**To-do list**
#1 In the records below, swap "small" for "tiny" and reproduce every line otherwise unchanged, omitting the pictures.
#2 Proceed with the commentary on Christian support for Trump, picking up from the point where it stops.

This is a topic that greatly unsettles me, almost on a daily basis
@adrian
It's galling to witness the spectacle of so many self-confessed Christians lauding a man whose lifestyle and policy decisions evidently conflict in a major way with the character of the Jesus of the gospels. When these same Christians subsequently hail him as their new '
Cyrus the Great' or a latter-day Constantine,
well that just about stretches the frontiers of my tolerance levels!
A kind of religious supremacism appears to be at the epicentre of it. These people fear the creeping advance of secularity and long for some great '
defender' of the faith, who will literally legislate their agenda and keep the hegemony of their worldview in place. Apparently, many of these people think Trump is '
that guy'.
Responding to a question about Evangelical churches that recommend their faith to Africans as a way to become rich, Pope Francis once said in an interview:
… We must distinguish carefully between the different groups who are identified as ‘Protestants.’ There are many with whom we can work very well, and who care about serious, open and positive ecumenism. But there are others who only try to proselytize and use a theological vision of prosperity ….
Two important articles in Civiltà Cattolica have been published in this regard. I recommend them to you. They were written by Father Spadaro and the Argentinean Presbyterian pastor, Marcelo Figueroa. The first article spoke of the “ecumenism of hatred.”
"Appealing to the values of fundamentalism, a strange form of surprising ecumenism is developing between Evangelical fundamentalists and Catholic Integralists brought together by the same desire for religious influence in the political sphere.
Some who profess themselves to be Catholic express themselves in ways that until recently were unknown in their tradition and using tones much closer to Evangelicals. Both Evangelical and Catholic Integralists condemn traditional ecumenism and yet promote an ecumenism of conflict that unites them in the nostalgic dream of a theocratic type of state.
However, the most dangerous prospect for this strange ecumenism is attributable to its xenophobic and Islamophobic vision that wants walls and purifying deportations. The word “ecumenism” transforms into a paradox, into an “ecumenism of hate.” Intolerance is a celestial mark of purism. Reductionism is the exegetical methodology. Ultra-literalism is its hermeneutical key."
There are more strictly theological reasons too, particularly a 'dimunition' - or in some cases total denial - of the
social dimensions of the New Testament message. I have come across what seems to be a rather prevalent interpretation in contemporary North American Evangelical theology, which seeks to understand "

**Exercise input**
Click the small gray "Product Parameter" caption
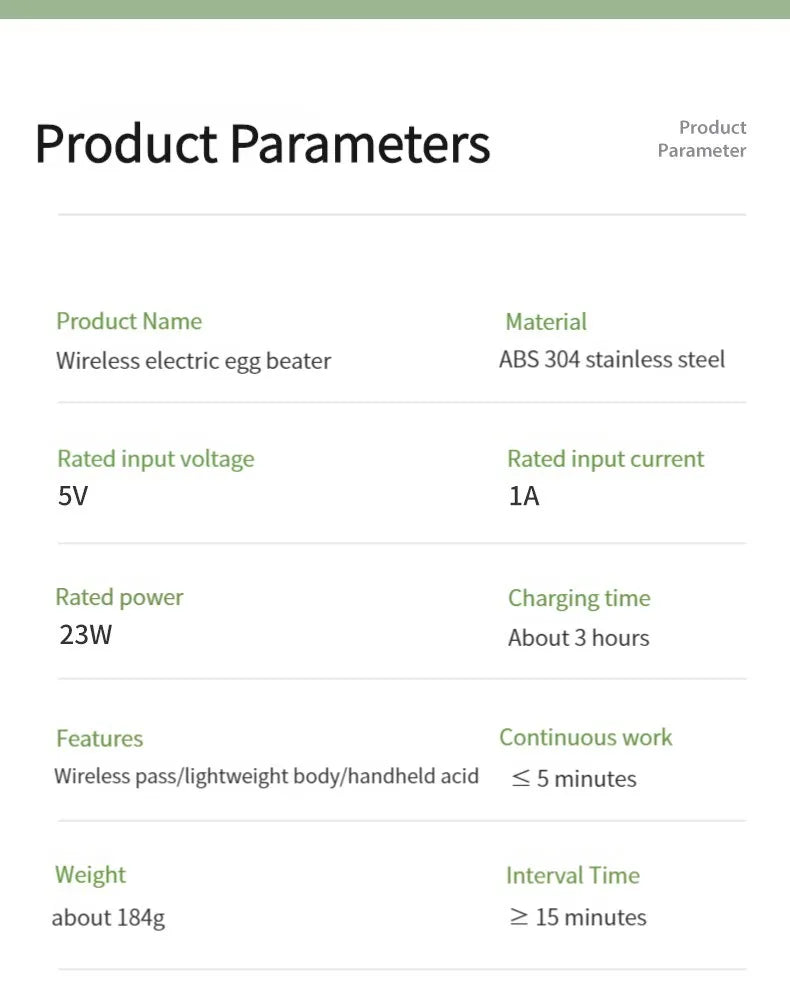Viewport: 790px width, 1002px height. [x=702, y=139]
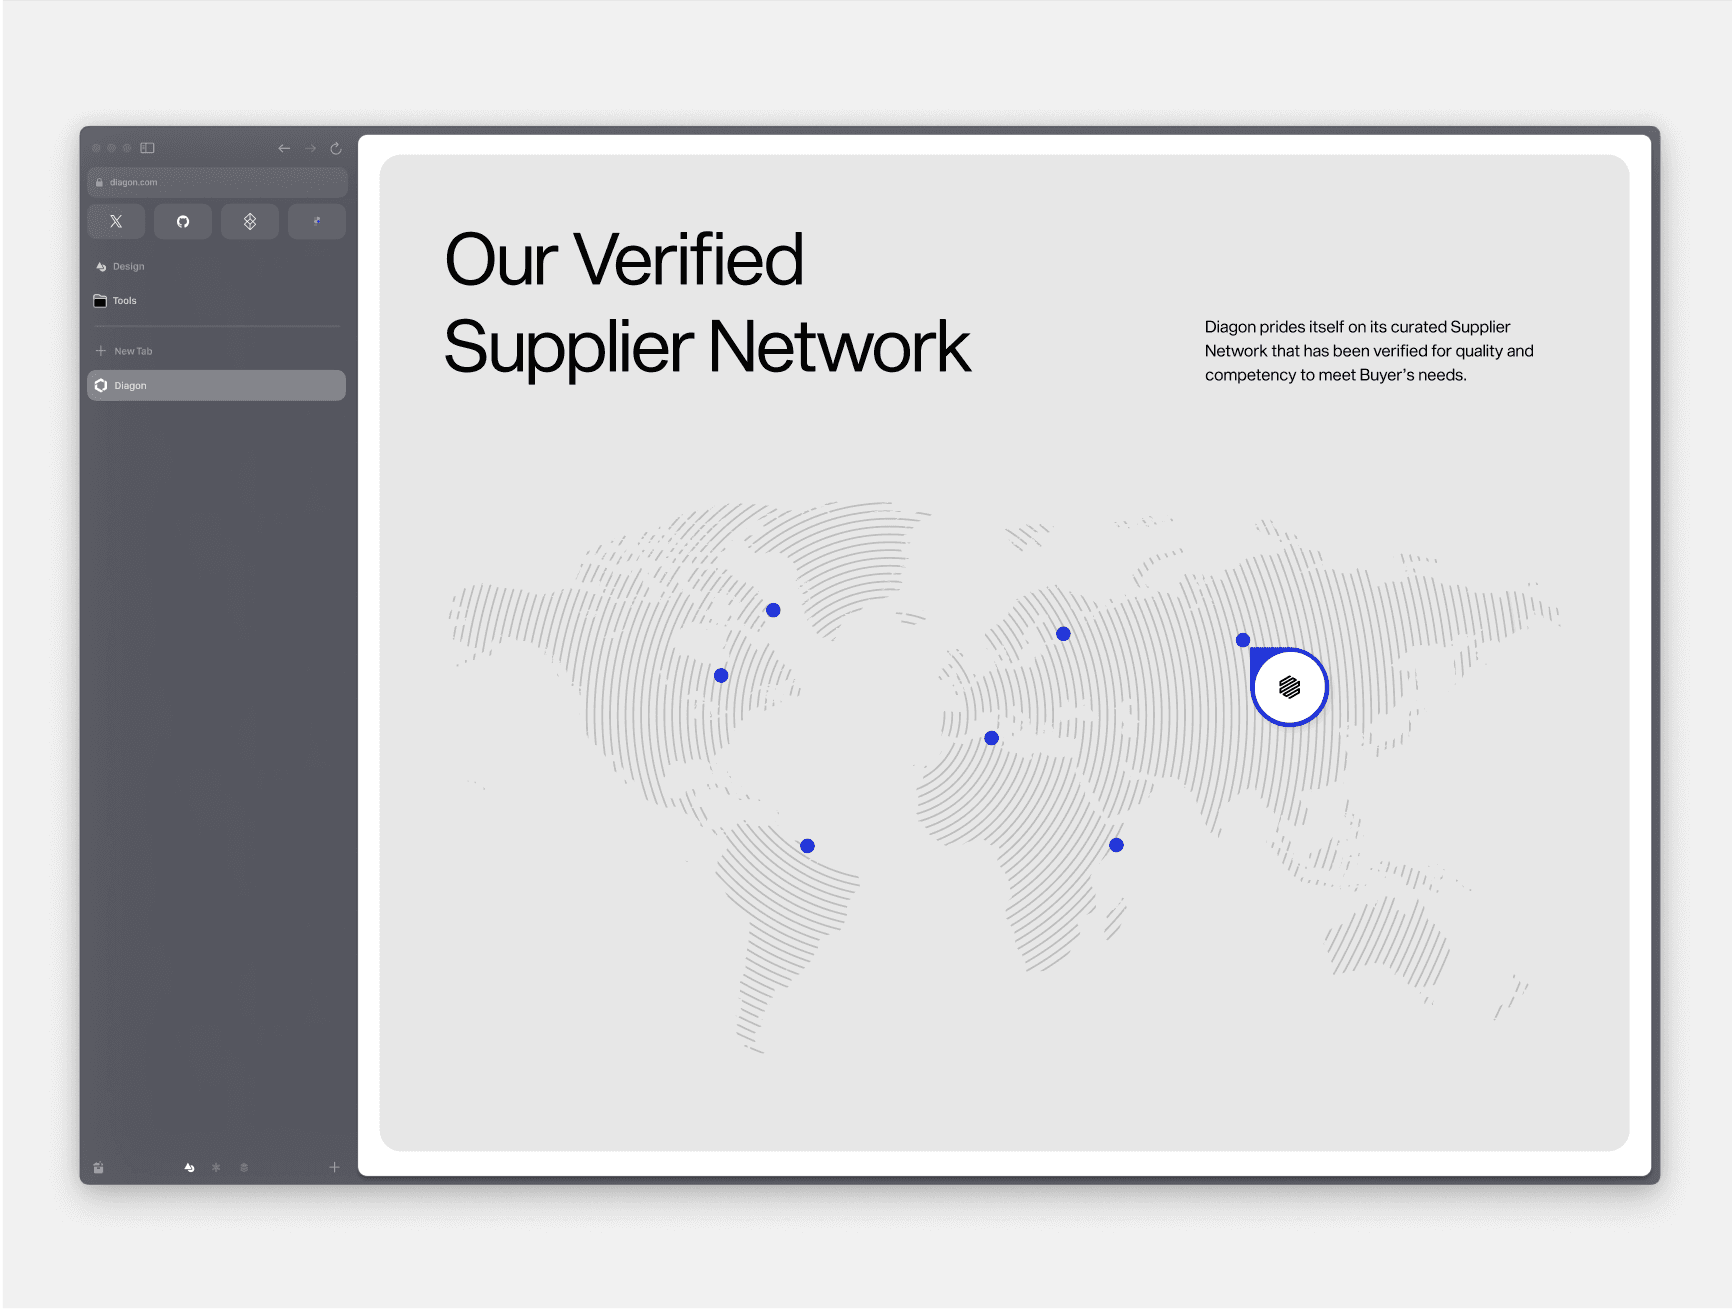The image size is (1732, 1309).
Task: Reload the page with refresh icon
Action: point(336,148)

**Results for each task**
#1
Click the tiny gray "Product Parameter" caption
Viewport: 790px width, 1002px height. [x=702, y=139]
The image size is (1732, 1309).
Task: Reload the page with refresh icon
Action: point(336,148)

#2
sin" as an exclusively 'personal' issue between an individual believer and God, with no corresponding implications for structures, institutions and the social order. The theology in question thus discounts, entirely, the possibility of there being '
social sin' or that personal sin has inherently social consequences, as the unfortunate corollary of this privatised conception of 'sin'.
Were that an accurate reading of the Hebrew Bible and New Testament, then it would surely render the entire social doctrine of my church 'superfluous' at best and utterly void at worst:
along with the roughly 3,600 biblical verses concerned solely with poverty and social injustice, as highlighted in bright orange in the Bible Society's "
Poverty and Justice Bible":
https://www.amazon.co.uk/Poverty-Ju...BHADB1XJBMT&psc=1&refRID=M67TF9JGJBHADB1XJBMT
To this equation, you could then add in the last ingredient of this theology (so far as I understand it): a Calvinist interpretation (in my opinion
misinterpretation) of 'original sin' to mean what John Calvin rather indecorously termed "
the total depravity of man" - the notion that human nature is so enslaved to sin by the fall that we are "
utterly unable to choose to do good" apart from divine grace; in other words that we are an incurably wicked
massa damnata (a corrupt mass subject to condemnation) —both by the constitution of our nature and by eternal divine decree—and doomed to perish in any good which we attempt in the world (indeed we are totally incapable of doing any good at all -
of any kind!), unless exempted by special grace (
the 'elect', the predestined) which we cannot merit, or by any effort of our own obtain while we remain on earth.
The implication of this concept would seem - if brought to its logical conclusion - to lead to extreme pessimism about humanity's capability for social improvement and development (especially in the reform of human institutions), paired with a fundamental inertia and resignation to the injustices of society, as being just the inevitable consequence of original sin (so why bother trying to changing it? We'll just fail anyway! Its divinely ordained!).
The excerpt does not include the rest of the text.